## begin Material supplied
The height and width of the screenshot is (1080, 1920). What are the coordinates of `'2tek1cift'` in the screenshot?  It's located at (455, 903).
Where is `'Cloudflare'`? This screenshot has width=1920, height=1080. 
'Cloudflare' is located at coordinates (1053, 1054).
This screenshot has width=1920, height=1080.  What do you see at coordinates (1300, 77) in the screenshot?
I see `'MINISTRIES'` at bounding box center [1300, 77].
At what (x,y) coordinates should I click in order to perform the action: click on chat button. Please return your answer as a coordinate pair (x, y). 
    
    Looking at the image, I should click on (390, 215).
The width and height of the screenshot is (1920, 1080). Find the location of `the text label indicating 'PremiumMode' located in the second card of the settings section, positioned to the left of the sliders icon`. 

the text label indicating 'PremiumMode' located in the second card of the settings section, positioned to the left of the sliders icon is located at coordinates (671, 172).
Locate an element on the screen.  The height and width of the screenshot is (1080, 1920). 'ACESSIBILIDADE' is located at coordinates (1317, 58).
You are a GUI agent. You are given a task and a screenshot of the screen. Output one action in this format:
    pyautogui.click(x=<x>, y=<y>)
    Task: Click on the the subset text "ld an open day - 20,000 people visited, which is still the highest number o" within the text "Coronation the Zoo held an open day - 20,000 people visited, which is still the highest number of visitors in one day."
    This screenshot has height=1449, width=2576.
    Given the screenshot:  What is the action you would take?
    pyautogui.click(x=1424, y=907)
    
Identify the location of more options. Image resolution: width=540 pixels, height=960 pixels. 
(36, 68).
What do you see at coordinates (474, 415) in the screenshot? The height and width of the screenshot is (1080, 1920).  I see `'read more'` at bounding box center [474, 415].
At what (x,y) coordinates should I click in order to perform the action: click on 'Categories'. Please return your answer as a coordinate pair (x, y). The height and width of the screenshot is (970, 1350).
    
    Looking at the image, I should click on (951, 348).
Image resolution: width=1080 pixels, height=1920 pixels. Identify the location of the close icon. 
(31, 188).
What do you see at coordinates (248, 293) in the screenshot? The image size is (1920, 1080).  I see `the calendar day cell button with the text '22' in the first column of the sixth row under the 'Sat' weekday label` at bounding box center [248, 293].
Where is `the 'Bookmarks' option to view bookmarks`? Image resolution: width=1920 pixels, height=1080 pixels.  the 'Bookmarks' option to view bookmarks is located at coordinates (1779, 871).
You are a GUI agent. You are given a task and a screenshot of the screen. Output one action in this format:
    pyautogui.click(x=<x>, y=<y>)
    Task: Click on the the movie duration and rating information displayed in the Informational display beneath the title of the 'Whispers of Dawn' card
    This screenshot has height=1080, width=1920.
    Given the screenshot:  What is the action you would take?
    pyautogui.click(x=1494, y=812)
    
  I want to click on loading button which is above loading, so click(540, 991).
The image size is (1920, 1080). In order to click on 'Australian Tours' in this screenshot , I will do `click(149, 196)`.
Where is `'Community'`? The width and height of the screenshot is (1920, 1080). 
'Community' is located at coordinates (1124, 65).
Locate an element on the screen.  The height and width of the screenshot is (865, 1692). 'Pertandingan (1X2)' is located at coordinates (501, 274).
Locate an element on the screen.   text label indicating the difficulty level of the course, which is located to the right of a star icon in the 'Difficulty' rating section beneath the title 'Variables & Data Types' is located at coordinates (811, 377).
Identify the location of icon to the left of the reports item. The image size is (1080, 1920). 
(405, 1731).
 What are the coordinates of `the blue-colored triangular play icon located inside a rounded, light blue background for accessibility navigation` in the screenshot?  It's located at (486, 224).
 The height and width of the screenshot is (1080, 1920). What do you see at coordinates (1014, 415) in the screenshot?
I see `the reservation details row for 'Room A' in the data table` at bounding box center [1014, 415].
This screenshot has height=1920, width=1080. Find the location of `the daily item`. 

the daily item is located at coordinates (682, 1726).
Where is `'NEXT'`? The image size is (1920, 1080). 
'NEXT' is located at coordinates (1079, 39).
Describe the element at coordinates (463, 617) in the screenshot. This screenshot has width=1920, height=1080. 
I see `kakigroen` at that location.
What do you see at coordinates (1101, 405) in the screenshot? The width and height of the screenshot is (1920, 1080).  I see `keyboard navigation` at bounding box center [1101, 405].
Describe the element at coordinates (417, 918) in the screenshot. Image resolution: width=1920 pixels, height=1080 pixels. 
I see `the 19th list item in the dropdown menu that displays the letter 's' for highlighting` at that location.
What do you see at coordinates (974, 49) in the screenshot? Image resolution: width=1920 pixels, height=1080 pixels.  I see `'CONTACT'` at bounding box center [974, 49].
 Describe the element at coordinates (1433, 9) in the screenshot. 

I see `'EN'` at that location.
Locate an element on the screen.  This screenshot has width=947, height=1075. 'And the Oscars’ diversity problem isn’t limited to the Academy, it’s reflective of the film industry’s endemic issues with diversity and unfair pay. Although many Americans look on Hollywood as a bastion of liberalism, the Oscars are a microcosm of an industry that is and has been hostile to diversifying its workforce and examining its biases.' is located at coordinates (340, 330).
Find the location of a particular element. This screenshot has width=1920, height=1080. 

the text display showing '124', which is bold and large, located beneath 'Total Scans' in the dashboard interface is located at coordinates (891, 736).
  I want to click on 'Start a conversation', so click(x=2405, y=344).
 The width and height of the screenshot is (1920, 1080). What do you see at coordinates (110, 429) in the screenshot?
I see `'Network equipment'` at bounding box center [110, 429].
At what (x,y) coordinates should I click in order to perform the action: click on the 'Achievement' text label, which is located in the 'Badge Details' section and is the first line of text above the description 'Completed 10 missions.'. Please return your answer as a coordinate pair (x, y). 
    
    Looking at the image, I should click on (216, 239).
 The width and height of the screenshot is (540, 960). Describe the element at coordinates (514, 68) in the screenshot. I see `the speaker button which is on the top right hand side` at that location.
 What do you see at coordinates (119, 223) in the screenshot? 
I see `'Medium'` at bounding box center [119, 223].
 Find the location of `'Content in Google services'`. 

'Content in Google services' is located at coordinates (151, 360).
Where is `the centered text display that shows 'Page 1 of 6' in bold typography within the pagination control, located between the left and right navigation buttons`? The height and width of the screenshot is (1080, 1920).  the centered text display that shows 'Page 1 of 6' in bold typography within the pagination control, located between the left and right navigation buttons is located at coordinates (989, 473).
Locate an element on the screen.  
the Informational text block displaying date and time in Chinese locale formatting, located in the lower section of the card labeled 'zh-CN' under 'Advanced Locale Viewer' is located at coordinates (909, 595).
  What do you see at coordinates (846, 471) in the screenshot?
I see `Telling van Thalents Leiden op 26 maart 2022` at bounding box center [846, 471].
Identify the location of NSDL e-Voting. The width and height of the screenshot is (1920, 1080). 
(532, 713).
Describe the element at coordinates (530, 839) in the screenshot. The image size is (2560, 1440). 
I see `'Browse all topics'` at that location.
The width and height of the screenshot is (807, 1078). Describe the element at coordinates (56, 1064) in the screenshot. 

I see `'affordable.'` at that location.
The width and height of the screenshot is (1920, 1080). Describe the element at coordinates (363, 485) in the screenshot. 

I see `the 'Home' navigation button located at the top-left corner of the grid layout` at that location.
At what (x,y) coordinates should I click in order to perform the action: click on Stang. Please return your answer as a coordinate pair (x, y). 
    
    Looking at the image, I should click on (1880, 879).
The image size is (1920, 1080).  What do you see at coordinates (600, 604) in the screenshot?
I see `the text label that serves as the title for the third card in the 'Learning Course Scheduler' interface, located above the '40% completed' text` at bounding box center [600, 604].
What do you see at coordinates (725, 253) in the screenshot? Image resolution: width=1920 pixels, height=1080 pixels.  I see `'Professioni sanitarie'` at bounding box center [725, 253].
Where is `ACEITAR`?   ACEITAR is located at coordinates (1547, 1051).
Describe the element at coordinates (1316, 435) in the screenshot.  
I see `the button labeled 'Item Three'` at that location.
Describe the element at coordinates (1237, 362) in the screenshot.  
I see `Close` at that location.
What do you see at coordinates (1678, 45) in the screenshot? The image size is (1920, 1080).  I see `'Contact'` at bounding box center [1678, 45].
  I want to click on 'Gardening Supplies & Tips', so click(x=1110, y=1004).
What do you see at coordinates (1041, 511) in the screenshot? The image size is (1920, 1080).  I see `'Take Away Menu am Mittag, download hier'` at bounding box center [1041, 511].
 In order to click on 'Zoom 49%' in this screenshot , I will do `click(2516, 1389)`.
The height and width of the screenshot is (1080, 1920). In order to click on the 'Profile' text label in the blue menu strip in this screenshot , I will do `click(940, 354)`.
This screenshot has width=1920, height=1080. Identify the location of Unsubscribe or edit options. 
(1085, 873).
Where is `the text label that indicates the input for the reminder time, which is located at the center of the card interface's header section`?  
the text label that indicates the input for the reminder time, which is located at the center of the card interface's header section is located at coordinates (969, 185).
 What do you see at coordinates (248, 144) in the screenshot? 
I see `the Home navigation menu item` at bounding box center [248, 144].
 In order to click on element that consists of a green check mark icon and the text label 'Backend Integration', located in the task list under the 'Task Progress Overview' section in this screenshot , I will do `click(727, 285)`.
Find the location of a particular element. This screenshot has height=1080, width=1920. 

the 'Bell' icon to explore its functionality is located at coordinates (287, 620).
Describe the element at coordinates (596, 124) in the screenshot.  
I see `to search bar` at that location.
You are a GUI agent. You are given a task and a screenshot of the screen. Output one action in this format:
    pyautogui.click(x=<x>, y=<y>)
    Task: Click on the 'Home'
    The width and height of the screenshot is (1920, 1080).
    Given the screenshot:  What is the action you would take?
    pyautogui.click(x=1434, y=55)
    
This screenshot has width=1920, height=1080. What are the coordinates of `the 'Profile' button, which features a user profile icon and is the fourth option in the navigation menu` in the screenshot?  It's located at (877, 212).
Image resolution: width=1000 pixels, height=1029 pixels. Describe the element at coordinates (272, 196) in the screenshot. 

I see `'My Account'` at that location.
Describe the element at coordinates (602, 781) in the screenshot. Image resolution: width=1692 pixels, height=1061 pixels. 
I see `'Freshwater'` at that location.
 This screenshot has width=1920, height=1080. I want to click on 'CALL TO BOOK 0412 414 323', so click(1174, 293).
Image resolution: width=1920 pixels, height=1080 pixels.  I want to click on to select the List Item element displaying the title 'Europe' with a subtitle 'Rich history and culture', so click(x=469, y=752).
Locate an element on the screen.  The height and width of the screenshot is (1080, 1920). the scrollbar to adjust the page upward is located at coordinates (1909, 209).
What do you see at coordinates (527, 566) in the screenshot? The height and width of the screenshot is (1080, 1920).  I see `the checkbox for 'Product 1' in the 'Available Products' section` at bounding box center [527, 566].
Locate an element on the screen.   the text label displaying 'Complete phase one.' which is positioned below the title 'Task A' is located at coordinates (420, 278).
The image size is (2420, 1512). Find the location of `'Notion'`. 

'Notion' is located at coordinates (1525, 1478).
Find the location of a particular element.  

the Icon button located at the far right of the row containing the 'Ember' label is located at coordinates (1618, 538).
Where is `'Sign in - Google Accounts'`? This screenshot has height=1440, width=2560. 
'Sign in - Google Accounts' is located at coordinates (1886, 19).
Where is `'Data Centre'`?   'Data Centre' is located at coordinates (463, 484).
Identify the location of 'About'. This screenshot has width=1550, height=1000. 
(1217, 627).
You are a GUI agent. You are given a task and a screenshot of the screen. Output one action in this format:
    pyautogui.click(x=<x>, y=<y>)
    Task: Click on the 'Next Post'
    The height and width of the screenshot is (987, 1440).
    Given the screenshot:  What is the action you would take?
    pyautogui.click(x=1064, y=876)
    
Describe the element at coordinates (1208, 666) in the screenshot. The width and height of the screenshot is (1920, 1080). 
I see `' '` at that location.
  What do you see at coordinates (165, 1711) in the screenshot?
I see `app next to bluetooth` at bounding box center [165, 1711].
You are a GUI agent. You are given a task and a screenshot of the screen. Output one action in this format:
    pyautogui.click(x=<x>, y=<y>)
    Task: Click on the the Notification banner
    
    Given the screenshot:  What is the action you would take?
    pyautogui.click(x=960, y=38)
## end Material supplied
**What to produce:** Copy the items above exactly, starting with their first line and going on through the line with "Looking at the image, I should click on (390, 215).".

**Exercise answer:**
The height and width of the screenshot is (1080, 1920). What are the coordinates of `'2tek1cift'` in the screenshot?  It's located at (455, 903).
Where is `'Cloudflare'`? This screenshot has width=1920, height=1080. 
'Cloudflare' is located at coordinates (1053, 1054).
This screenshot has width=1920, height=1080.  What do you see at coordinates (1300, 77) in the screenshot?
I see `'MINISTRIES'` at bounding box center [1300, 77].
At what (x,y) coordinates should I click in order to perform the action: click on chat button. Please return your answer as a coordinate pair (x, y). 
    
    Looking at the image, I should click on (390, 215).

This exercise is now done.